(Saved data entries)
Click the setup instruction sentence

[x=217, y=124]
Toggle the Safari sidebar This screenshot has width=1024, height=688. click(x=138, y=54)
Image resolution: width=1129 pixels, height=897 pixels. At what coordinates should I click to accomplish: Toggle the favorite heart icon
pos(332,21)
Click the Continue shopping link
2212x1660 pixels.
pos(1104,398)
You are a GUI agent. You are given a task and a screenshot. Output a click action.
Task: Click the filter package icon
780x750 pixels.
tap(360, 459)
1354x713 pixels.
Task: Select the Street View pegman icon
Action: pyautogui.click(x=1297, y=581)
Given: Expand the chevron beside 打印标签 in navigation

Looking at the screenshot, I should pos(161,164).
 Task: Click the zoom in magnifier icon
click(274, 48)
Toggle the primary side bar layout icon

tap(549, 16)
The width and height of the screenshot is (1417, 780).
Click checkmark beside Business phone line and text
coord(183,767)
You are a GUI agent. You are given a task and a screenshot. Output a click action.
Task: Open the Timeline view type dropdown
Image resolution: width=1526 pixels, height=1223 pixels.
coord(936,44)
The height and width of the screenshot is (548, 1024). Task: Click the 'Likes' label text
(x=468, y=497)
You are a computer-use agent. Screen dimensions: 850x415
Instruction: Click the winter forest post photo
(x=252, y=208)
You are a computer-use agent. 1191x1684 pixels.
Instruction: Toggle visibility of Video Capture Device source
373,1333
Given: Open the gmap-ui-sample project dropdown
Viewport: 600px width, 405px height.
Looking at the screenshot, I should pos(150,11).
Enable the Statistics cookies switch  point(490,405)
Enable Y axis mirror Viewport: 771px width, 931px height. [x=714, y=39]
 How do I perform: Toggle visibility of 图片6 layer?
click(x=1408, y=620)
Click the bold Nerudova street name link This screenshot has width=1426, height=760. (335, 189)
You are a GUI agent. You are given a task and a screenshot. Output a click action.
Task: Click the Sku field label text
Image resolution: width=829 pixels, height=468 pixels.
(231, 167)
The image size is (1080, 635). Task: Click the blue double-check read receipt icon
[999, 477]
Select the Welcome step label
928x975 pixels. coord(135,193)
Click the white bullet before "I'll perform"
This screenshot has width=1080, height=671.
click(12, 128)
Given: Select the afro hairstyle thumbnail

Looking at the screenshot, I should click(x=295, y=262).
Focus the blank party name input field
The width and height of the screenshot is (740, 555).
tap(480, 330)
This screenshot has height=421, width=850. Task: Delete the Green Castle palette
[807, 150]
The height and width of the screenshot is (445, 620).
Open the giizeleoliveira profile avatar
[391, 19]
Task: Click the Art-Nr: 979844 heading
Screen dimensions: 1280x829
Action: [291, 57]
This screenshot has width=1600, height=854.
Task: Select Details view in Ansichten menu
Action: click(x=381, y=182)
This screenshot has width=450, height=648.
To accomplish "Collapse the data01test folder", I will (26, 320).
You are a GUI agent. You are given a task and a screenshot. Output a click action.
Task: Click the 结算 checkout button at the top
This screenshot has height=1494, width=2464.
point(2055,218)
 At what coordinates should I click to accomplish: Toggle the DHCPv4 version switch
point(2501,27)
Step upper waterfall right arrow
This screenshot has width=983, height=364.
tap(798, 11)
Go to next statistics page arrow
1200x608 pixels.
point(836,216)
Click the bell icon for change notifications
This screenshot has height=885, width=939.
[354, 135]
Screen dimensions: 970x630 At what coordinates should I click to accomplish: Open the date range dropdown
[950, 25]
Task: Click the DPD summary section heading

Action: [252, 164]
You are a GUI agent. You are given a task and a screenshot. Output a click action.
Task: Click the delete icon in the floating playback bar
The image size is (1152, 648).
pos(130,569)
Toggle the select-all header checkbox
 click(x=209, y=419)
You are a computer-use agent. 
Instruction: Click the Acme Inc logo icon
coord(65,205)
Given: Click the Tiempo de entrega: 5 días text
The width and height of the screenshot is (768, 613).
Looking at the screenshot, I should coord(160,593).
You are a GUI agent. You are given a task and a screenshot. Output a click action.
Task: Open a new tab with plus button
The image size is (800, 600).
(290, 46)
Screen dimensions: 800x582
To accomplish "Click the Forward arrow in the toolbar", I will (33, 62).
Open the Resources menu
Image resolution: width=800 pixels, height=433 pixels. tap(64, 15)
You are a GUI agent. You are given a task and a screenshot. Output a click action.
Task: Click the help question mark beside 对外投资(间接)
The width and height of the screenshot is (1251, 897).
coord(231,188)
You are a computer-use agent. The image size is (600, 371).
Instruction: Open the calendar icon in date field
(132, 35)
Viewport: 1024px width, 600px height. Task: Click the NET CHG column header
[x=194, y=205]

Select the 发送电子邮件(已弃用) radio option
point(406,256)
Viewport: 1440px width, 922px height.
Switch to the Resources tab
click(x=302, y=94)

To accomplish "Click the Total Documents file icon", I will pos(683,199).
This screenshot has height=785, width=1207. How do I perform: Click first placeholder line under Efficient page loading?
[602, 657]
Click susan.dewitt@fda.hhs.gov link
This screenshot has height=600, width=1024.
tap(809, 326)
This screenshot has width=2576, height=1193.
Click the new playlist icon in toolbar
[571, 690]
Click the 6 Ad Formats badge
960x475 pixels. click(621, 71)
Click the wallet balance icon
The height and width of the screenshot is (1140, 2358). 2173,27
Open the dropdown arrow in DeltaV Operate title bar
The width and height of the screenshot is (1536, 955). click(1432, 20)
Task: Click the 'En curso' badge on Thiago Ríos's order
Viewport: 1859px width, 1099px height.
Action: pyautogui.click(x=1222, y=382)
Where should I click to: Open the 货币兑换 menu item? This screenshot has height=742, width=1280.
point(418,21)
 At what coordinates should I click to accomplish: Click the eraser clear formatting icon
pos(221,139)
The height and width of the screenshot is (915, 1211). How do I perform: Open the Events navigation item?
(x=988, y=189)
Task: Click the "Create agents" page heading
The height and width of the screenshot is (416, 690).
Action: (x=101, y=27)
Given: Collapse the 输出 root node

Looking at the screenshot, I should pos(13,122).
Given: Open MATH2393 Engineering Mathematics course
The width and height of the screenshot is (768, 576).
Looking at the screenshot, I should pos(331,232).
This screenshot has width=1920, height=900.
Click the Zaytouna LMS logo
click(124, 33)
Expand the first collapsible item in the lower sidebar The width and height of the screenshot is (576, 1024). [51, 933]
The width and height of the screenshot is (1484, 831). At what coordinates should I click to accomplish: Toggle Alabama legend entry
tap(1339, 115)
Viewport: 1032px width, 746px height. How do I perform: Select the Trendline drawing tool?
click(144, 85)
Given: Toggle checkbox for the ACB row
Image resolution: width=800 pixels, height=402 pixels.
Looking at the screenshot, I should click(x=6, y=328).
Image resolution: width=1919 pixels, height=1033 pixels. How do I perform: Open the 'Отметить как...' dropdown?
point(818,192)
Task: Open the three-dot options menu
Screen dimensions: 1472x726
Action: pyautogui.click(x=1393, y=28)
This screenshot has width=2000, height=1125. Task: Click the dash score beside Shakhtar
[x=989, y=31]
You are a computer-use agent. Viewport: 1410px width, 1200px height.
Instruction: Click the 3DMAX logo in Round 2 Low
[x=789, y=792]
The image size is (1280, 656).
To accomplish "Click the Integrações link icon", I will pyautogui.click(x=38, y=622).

▶ [Problem]:
Please recast every line of the records above as a numbered list, leaving out the blank lines.

▶ [Exercise result]:
1. Click the setup instruction sentence
2. [x=217, y=124]
3. Toggle the Safari sidebar This screenshot has width=1024, height=688. click(x=138, y=54)
4. Image resolution: width=1129 pixels, height=897 pixels. At what coordinates should I click to accomplish: Toggle the favorite heart icon
5. pos(332,21)
6. Click the Continue shopping link
7. 2212x1660 pixels.
8. pos(1104,398)
9. You are a GUI agent. You are given a task and a screenshot. Output a click action.
10. Task: Click the filter package icon
11. 780x750 pixels.
12. tap(360, 459)
13. 1354x713 pixels.
14. Task: Select the Street View pegman icon
15. Action: pyautogui.click(x=1297, y=581)
16. Given: Expand the chevron beside 打印标签 in navigation
17. Looking at the screenshot, I should pos(161,164).
18.  Task: Click the zoom in magnifier icon
19. click(274, 48)
20. Toggle the primary side bar layout icon
21. tap(549, 16)
22. The width and height of the screenshot is (1417, 780).
23. Click checkmark beside Business phone line and text
24. coord(183,767)
25. You are a GUI agent. You are given a task and a screenshot. Output a click action.
26. Task: Open the Timeline view type dropdown
27. Image resolution: width=1526 pixels, height=1223 pixels.
28. coord(936,44)
29. The height and width of the screenshot is (548, 1024). Task: Click the 'Likes' label text
30. (x=468, y=497)
31. You are a computer-use agent. Screen dimensions: 850x415
32. Instruction: Click the winter forest post photo
33. (x=252, y=208)
34. You are a computer-use agent. 1191x1684 pixels.
35. Instruction: Toggle visibility of Video Capture Device source
36. 373,1333
37. Given: Open the gmap-ui-sample project dropdown
38. Viewport: 600px width, 405px height.
39. Looking at the screenshot, I should pos(150,11).
40. Enable the Statistics cookies switch  point(490,405)
41. Enable Y axis mirror Viewport: 771px width, 931px height. [x=714, y=39]
42.  How do I perform: Toggle visibility of 图片6 layer?
43. click(x=1408, y=620)
44. Click the bold Nerudova street name link This screenshot has width=1426, height=760. (335, 189)
45. You are a GUI agent. You are given a task and a screenshot. Output a click action.
46. Task: Click the Sku field label text
47. Image resolution: width=829 pixels, height=468 pixels.
48. (231, 167)
49. The image size is (1080, 635). Task: Click the blue double-check read receipt icon
50. [999, 477]
51. Select the Welcome step label
52. 928x975 pixels. coord(135,193)
53. Click the white bullet before "I'll perform"
54. This screenshot has width=1080, height=671.
55. click(12, 128)
56. Given: Select the afro hairstyle thumbnail
57. Looking at the screenshot, I should click(x=295, y=262).
58. Focus the blank party name input field
59. The width and height of the screenshot is (740, 555).
60. tap(480, 330)
61. This screenshot has height=421, width=850. Task: Delete the Green Castle palette
62. [807, 150]
63. The height and width of the screenshot is (445, 620).
64. Open the giizeleoliveira profile avatar
65. [391, 19]
66. Task: Click the Art-Nr: 979844 heading
67. Screen dimensions: 1280x829
68. Action: [291, 57]
69. This screenshot has width=1600, height=854.
70. Task: Select Details view in Ansichten menu
71. Action: click(x=381, y=182)
72. This screenshot has width=450, height=648.
73. To accomplish "Collapse the data01test folder", I will (26, 320).
74. You are a GUI agent. You are given a task and a screenshot. Output a click action.
75. Task: Click the 结算 checkout button at the top
76. This screenshot has height=1494, width=2464.
77. point(2055,218)
78.  At what coordinates should I click to accomplish: Toggle the DHCPv4 version switch
79. point(2501,27)
80. Step upper waterfall right arrow
81. This screenshot has width=983, height=364.
82. tap(798, 11)
83. Go to next statistics page arrow
84. 1200x608 pixels.
85. point(836,216)
86. Click the bell icon for change notifications
87. This screenshot has height=885, width=939.
88. [354, 135]
89. Screen dimensions: 970x630 At what coordinates should I click to accomplish: Open the date range dropdown
90. [950, 25]
91. Task: Click the DPD summary section heading
92. Action: [252, 164]
93. You are a GUI agent. You are given a task and a screenshot. Output a click action.
94. Task: Click the delete icon in the floating playback bar
95. The image size is (1152, 648).
96. pos(130,569)
97. Toggle the select-all header checkbox
98.  click(x=209, y=419)
99. You are a computer-use agent. 
100. Instruction: Click the Acme Inc logo icon
101. coord(65,205)
102. Given: Click the Tiempo de entrega: 5 días text
103. The width and height of the screenshot is (768, 613).
104. Looking at the screenshot, I should coord(160,593).
105. You are a GUI agent. You are given a task and a screenshot. Output a click action.
106. Task: Open a new tab with plus button
107. The image size is (800, 600).
108. (290, 46)
109. Screen dimensions: 800x582
110. To accomplish "Click the Forward arrow in the toolbar", I will (33, 62).
111. Open the Resources menu
112. Image resolution: width=800 pixels, height=433 pixels. tap(64, 15)
113. You are a GUI agent. You are given a task and a screenshot. Output a click action.
114. Task: Click the help question mark beside 对外投资(间接)
115. The width and height of the screenshot is (1251, 897).
116. coord(231,188)
117. You are a computer-use agent. The image size is (600, 371).
118. Instruction: Open the calendar icon in date field
119. (132, 35)
120. Viewport: 1024px width, 600px height. Task: Click the NET CHG column header
121. [x=194, y=205]
122. Select the 发送电子邮件(已弃用) radio option
123. point(406,256)
124. Viewport: 1440px width, 922px height.
125. Switch to the Resources tab
126. click(x=302, y=94)
127. To accomplish "Click the Total Documents file icon", I will pos(683,199).
128. This screenshot has height=785, width=1207. How do I perform: Click first placeholder line under Efficient page loading?
129. [602, 657]
130. Click susan.dewitt@fda.hhs.gov link
131. This screenshot has height=600, width=1024.
132. tap(809, 326)
133. This screenshot has width=2576, height=1193.
134. Click the new playlist icon in toolbar
135. [571, 690]
136. Click the 6 Ad Formats badge
137. 960x475 pixels. click(621, 71)
138. Click the wallet balance icon
139. The height and width of the screenshot is (1140, 2358). 2173,27
140. Open the dropdown arrow in DeltaV Operate title bar
141. The width and height of the screenshot is (1536, 955). click(1432, 20)
142. Task: Click the 'En curso' badge on Thiago Ríos's order
143. Viewport: 1859px width, 1099px height.
144. Action: pyautogui.click(x=1222, y=382)
145. Where should I click to: Open the 货币兑换 menu item? This screenshot has height=742, width=1280.
146. point(418,21)
147.  At what coordinates should I click to accomplish: Click the eraser clear formatting icon
148. pos(221,139)
149. The height and width of the screenshot is (915, 1211). How do I perform: Open the Events navigation item?
150. (x=988, y=189)
151. Task: Click the "Create agents" page heading
152. The height and width of the screenshot is (416, 690).
153. Action: (x=101, y=27)
154. Given: Collapse the 输出 root node
155. Looking at the screenshot, I should pos(13,122).
156. Given: Open MATH2393 Engineering Mathematics course
157. The width and height of the screenshot is (768, 576).
158. Looking at the screenshot, I should pos(331,232).
159. This screenshot has width=1920, height=900.
160. Click the Zaytouna LMS logo
161. click(124, 33)
162. Expand the first collapsible item in the lower sidebar The width and height of the screenshot is (576, 1024). [51, 933]
163. The width and height of the screenshot is (1484, 831). At what coordinates should I click to accomplish: Toggle Alabama legend entry
164. tap(1339, 115)
165. Viewport: 1032px width, 746px height. How do I perform: Select the Trendline drawing tool?
166. click(144, 85)
167. Given: Toggle checkbox for the ACB row
168. Image resolution: width=800 pixels, height=402 pixels.
169. Looking at the screenshot, I should click(x=6, y=328).
170. Image resolution: width=1919 pixels, height=1033 pixels. How do I perform: Open the 'Отметить как...' dropdown?
171. point(818,192)
172. Task: Open the three-dot options menu
173. Screen dimensions: 1472x726
174. Action: pyautogui.click(x=1393, y=28)
175. This screenshot has width=2000, height=1125. Task: Click the dash score beside Shakhtar
176. [x=989, y=31]
177. You are a computer-use agent. Viewport: 1410px width, 1200px height.
178. Instruction: Click the 3DMAX logo in Round 2 Low
179. [x=789, y=792]
180. The image size is (1280, 656).
181. To accomplish "Click the Integrações link icon", I will pyautogui.click(x=38, y=622).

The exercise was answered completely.